Problem to work on: Write out exactly, excluding pictures, the lines from the one containing "How do I perform: Click" through the end of the data, both included.

(Screenshot grounding data)
BEGIN

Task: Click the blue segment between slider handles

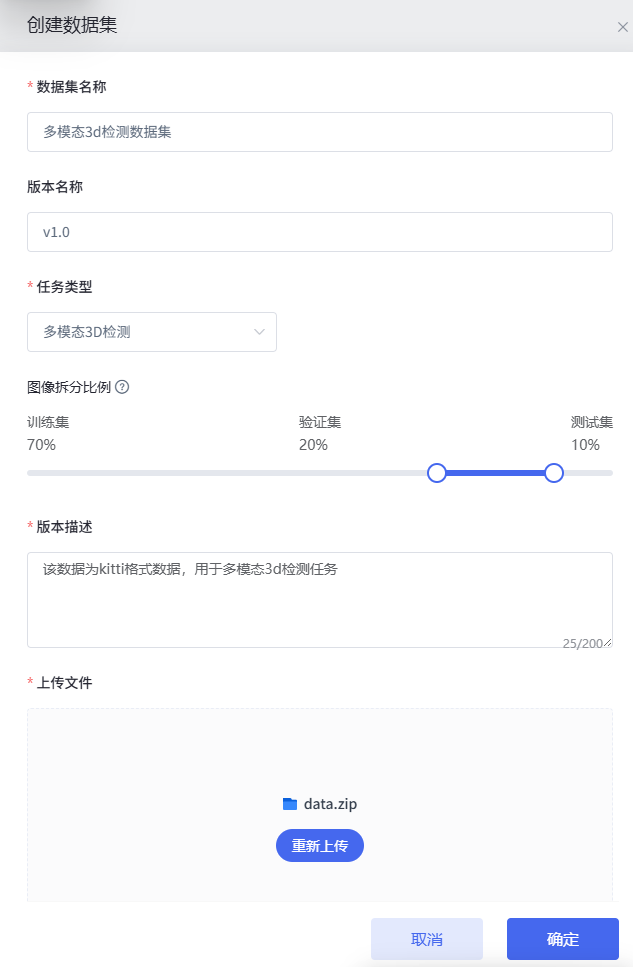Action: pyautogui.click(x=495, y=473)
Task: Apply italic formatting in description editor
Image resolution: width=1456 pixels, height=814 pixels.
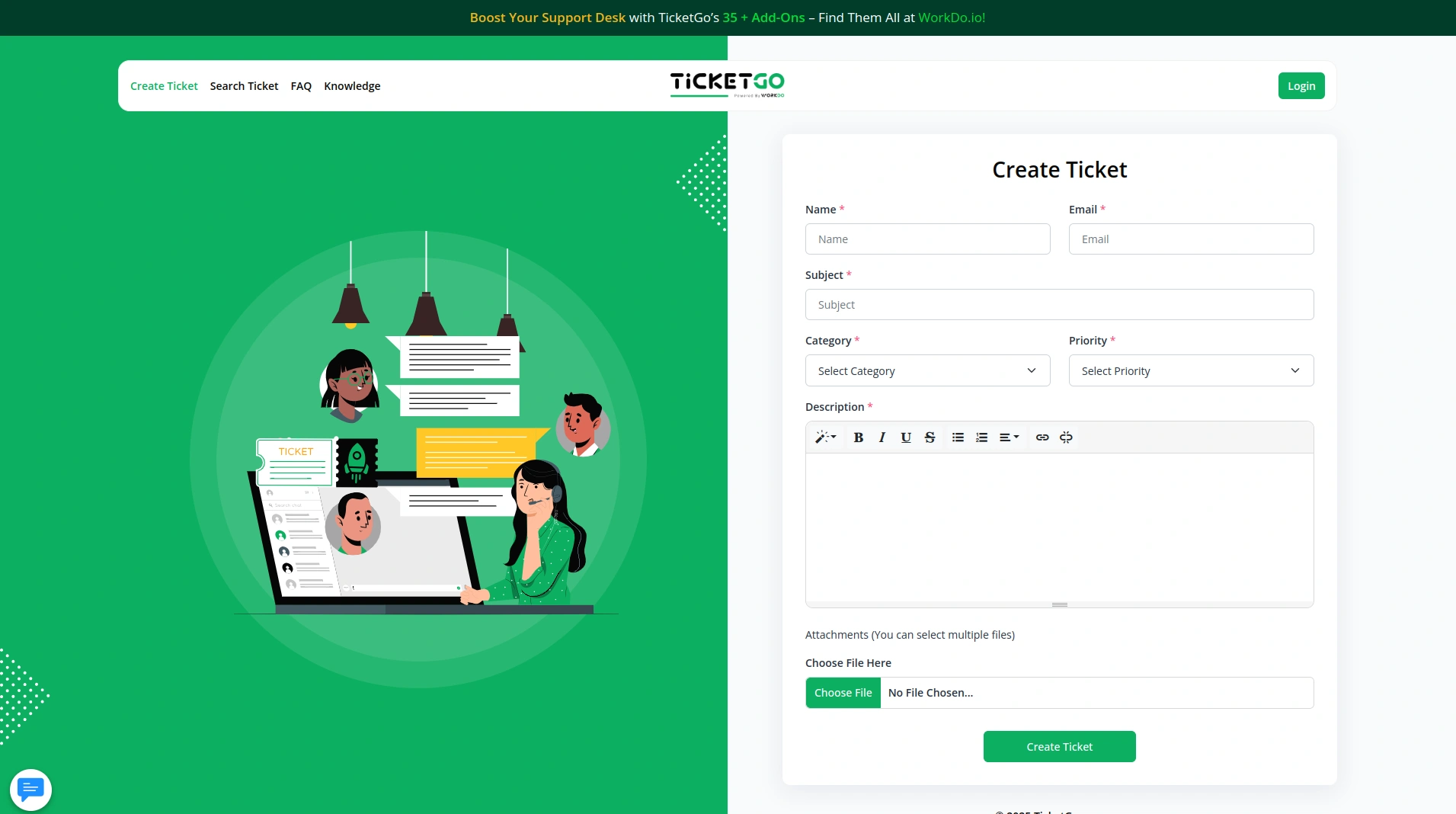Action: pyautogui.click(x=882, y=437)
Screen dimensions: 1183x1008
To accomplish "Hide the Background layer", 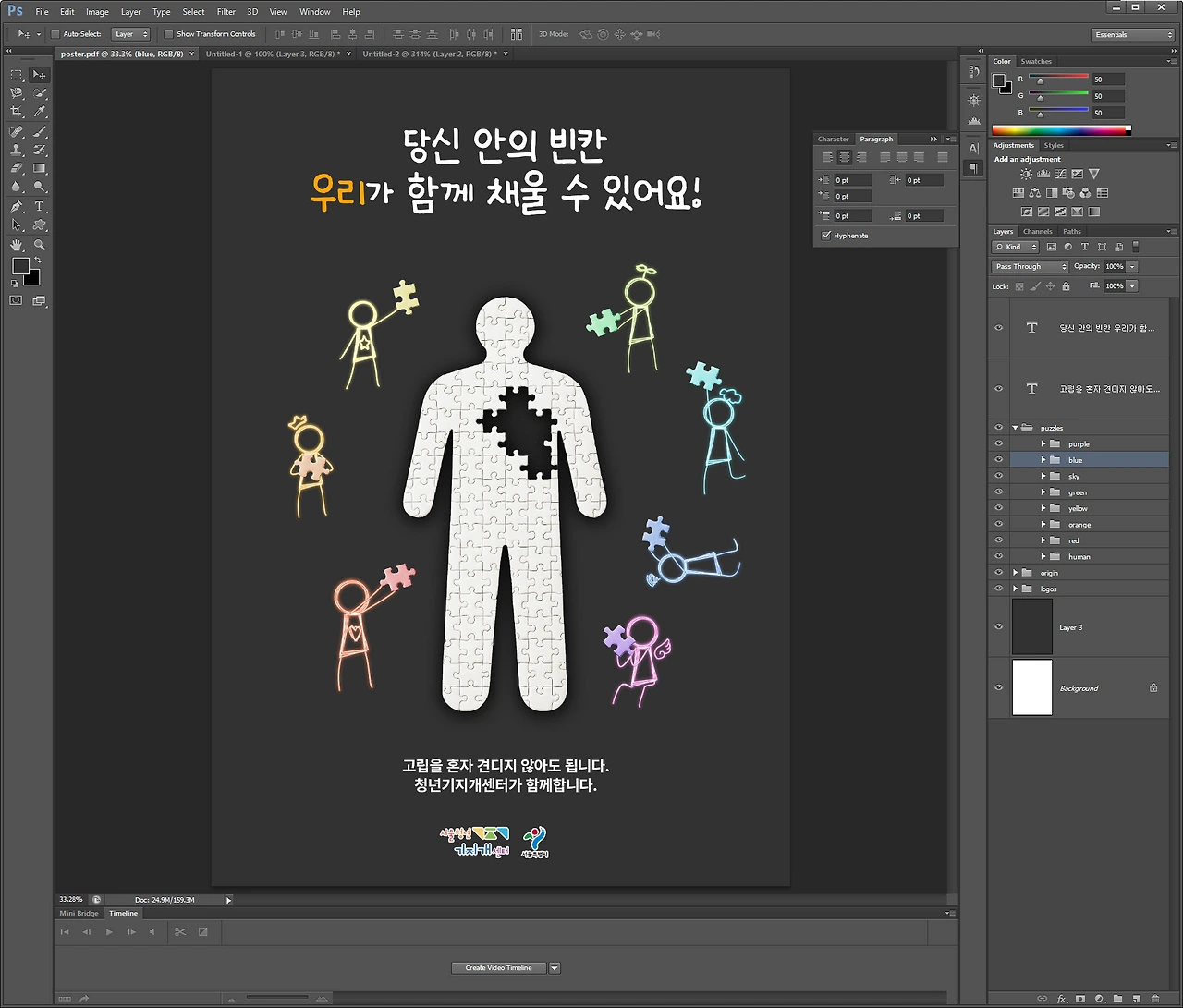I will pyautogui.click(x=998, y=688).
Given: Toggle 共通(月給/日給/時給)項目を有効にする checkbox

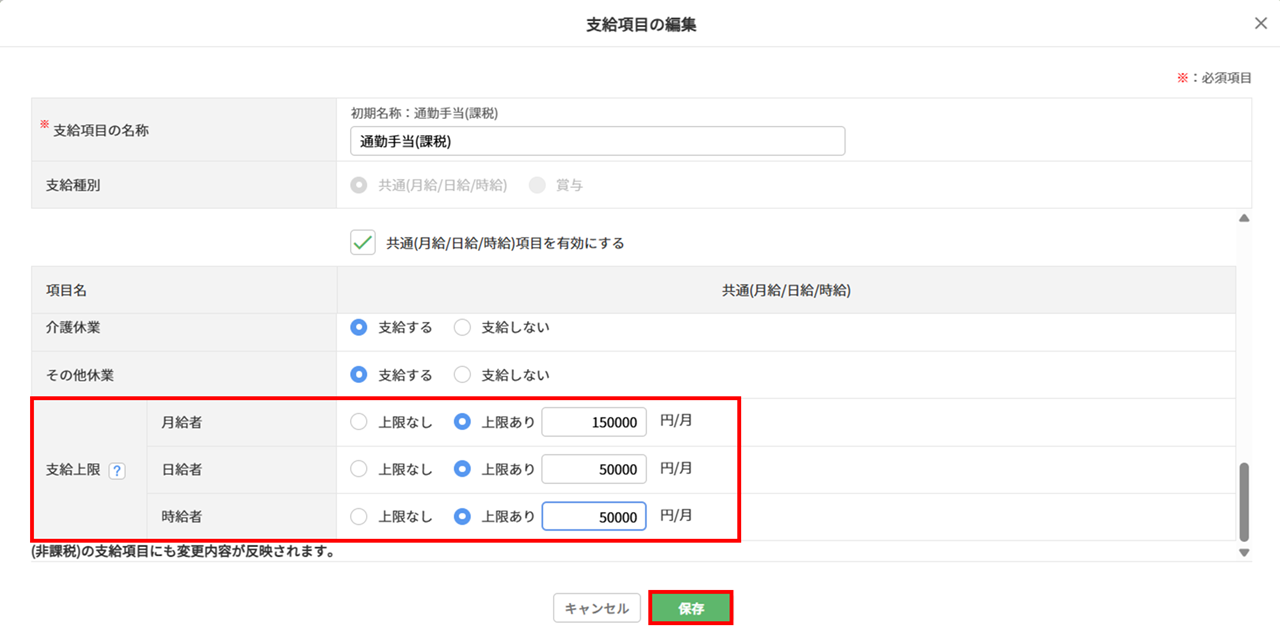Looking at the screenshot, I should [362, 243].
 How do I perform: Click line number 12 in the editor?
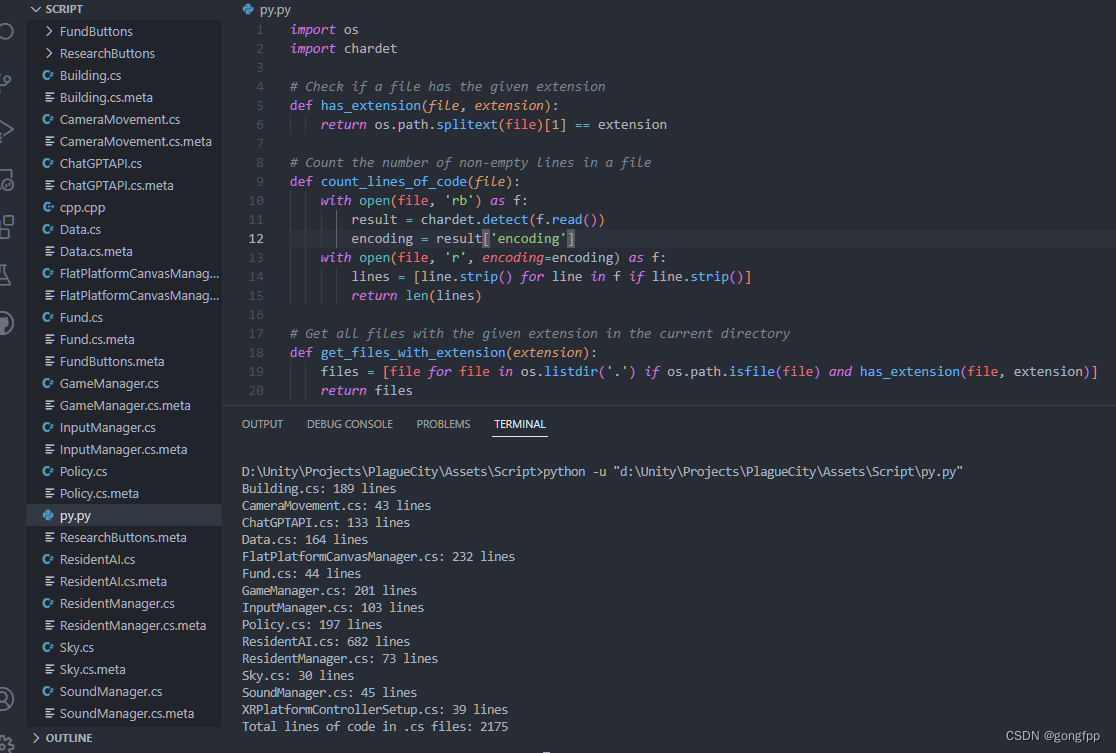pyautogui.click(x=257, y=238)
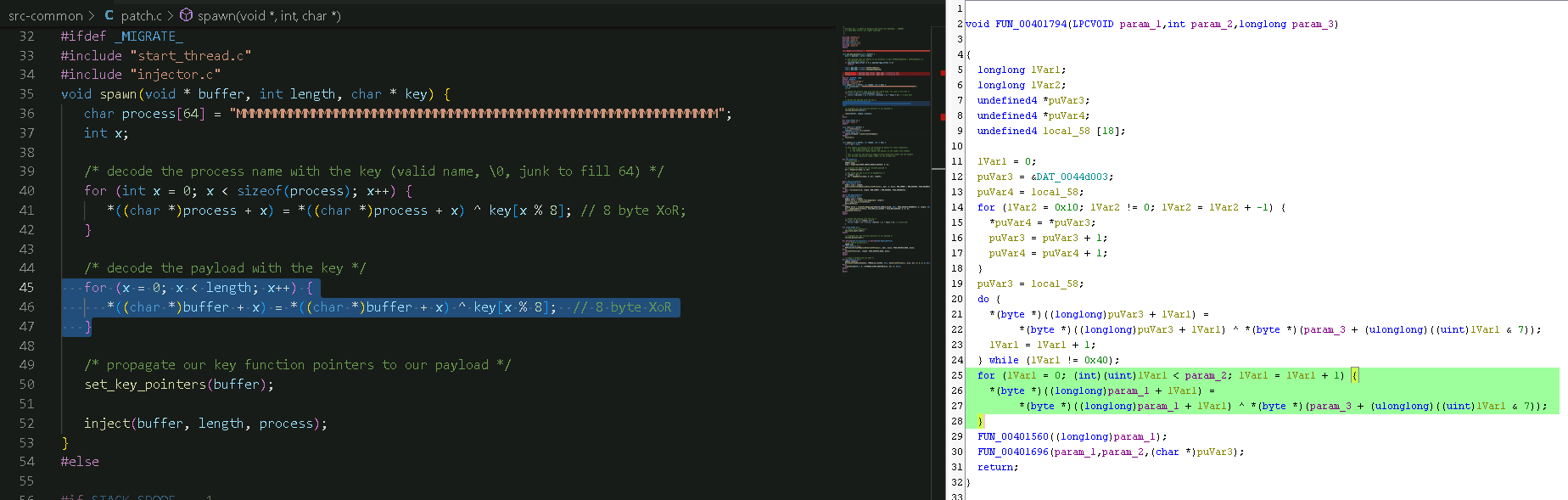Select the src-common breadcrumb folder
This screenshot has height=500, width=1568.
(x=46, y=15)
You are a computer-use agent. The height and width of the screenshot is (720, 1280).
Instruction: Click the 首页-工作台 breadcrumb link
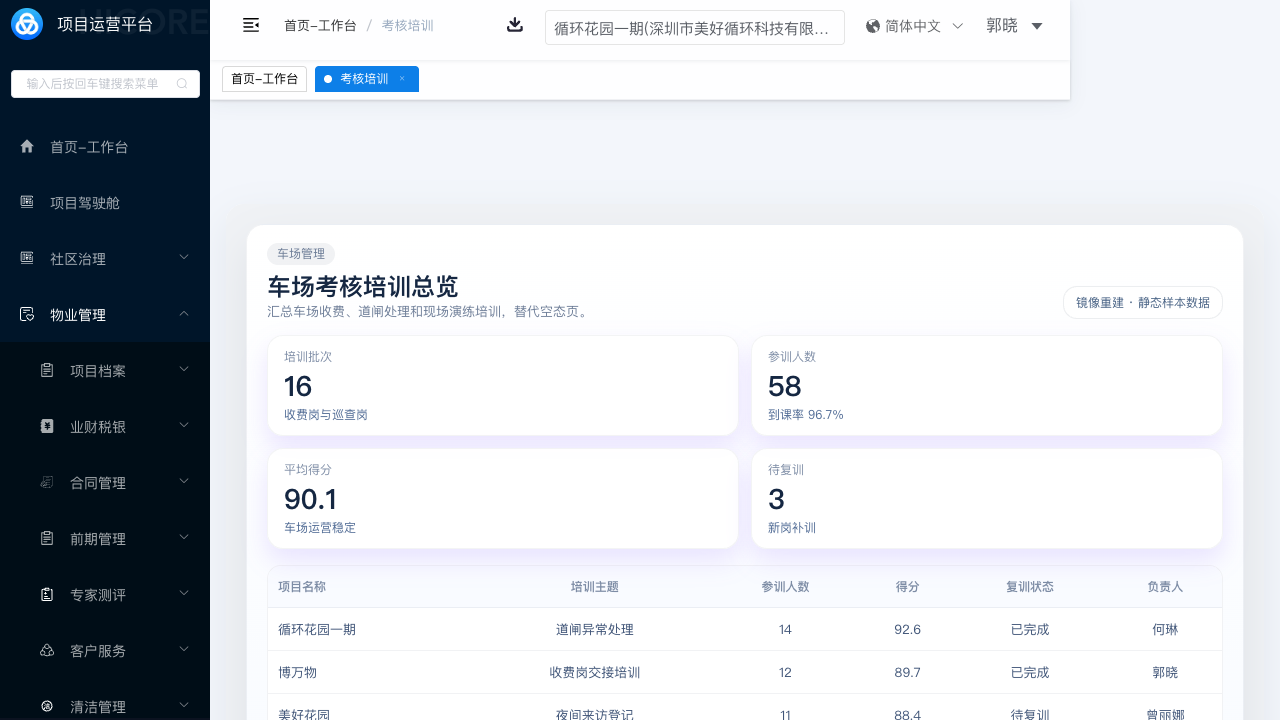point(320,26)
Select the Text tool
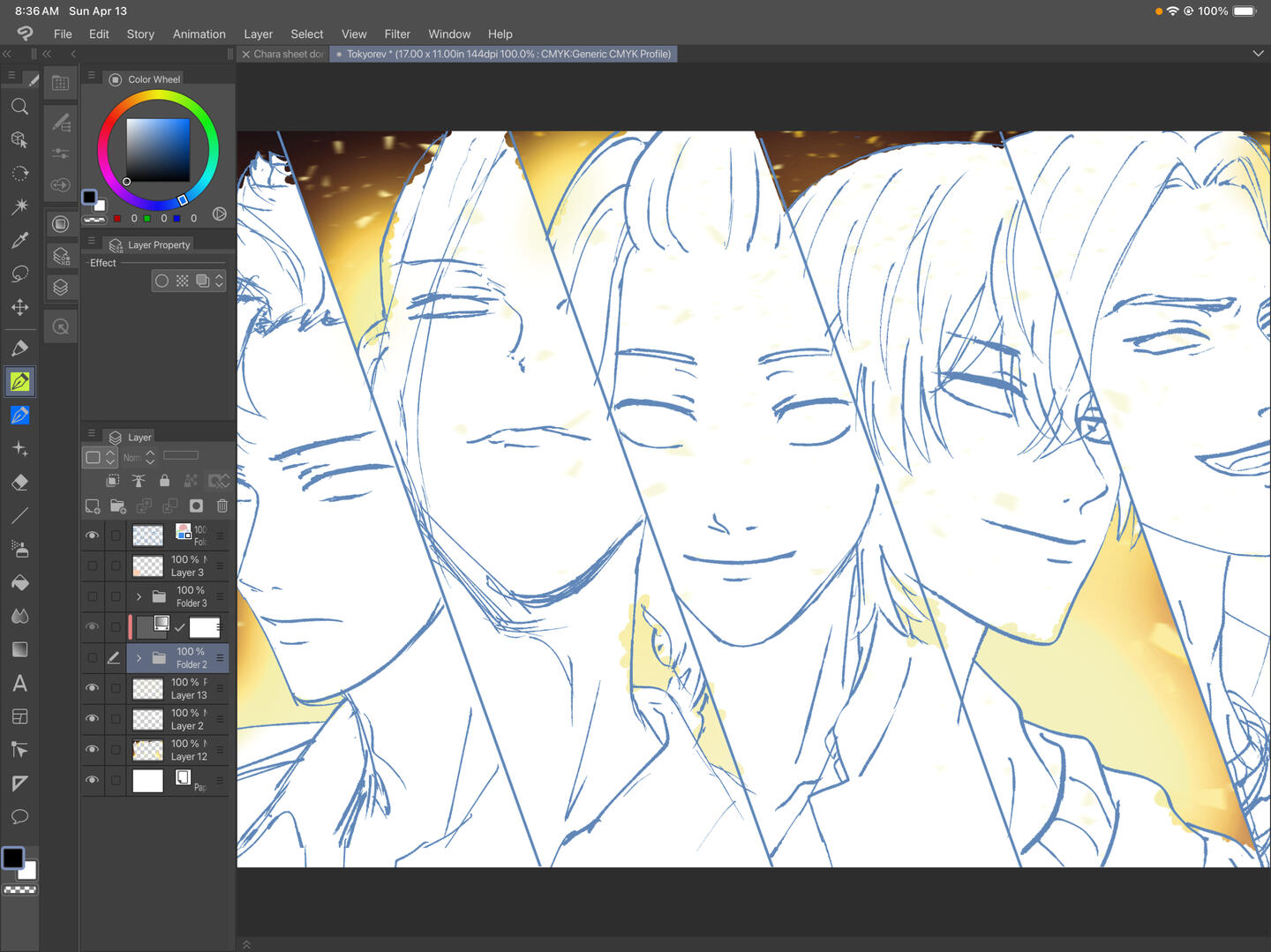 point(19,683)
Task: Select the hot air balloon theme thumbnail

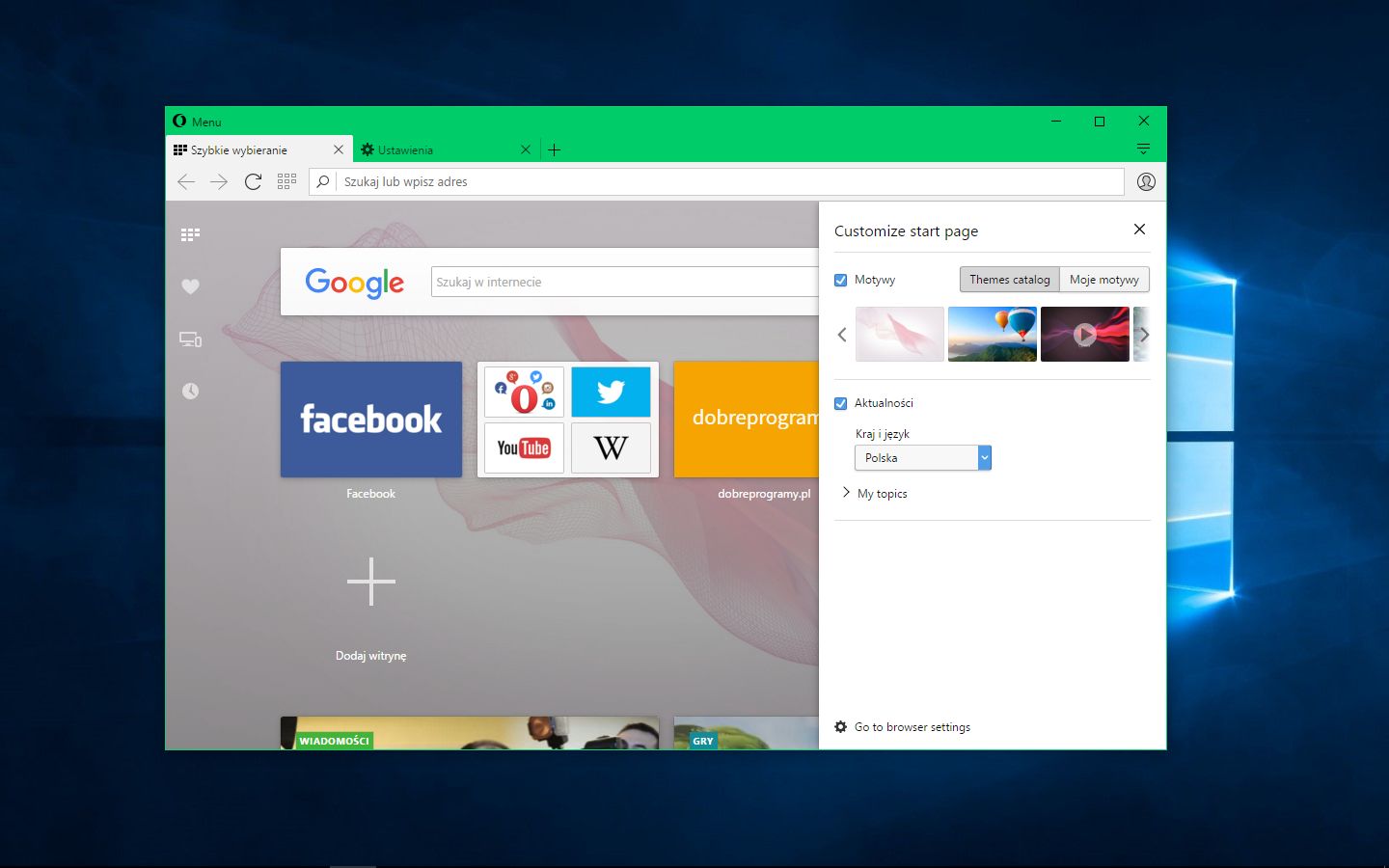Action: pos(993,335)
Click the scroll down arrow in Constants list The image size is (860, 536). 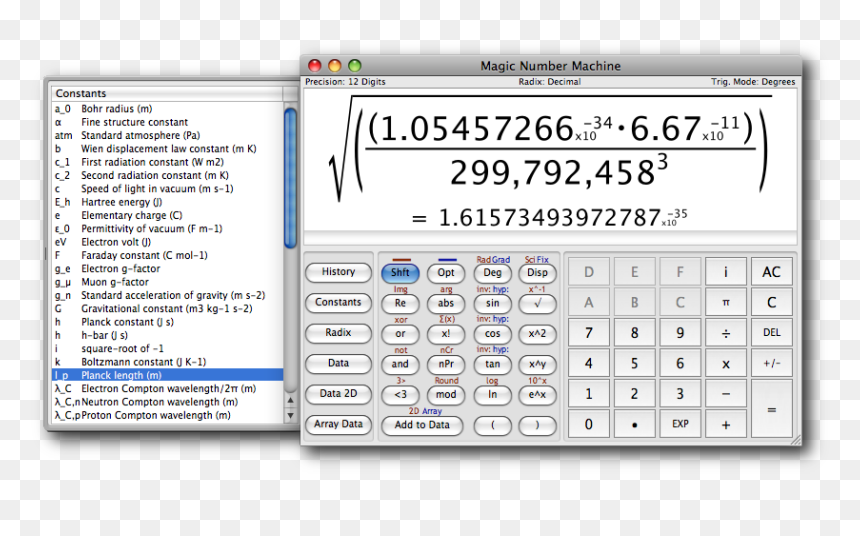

END

Response area:
 How do I perform: Click line number 12 in the editor?
pyautogui.click(x=257, y=238)
Select the src-common breadcrumb folder
This screenshot has height=500, width=1568.
(x=46, y=15)
You are a computer-use agent. The height and width of the screenshot is (720, 1280).
Instruction: Click the 首页-工作台 breadcrumb link
point(320,26)
Select the Text tool
 point(19,683)
Task: Select the hot air balloon theme thumbnail

Action: pos(993,335)
Click the scroll down arrow in Constants list The image size is (860, 536). 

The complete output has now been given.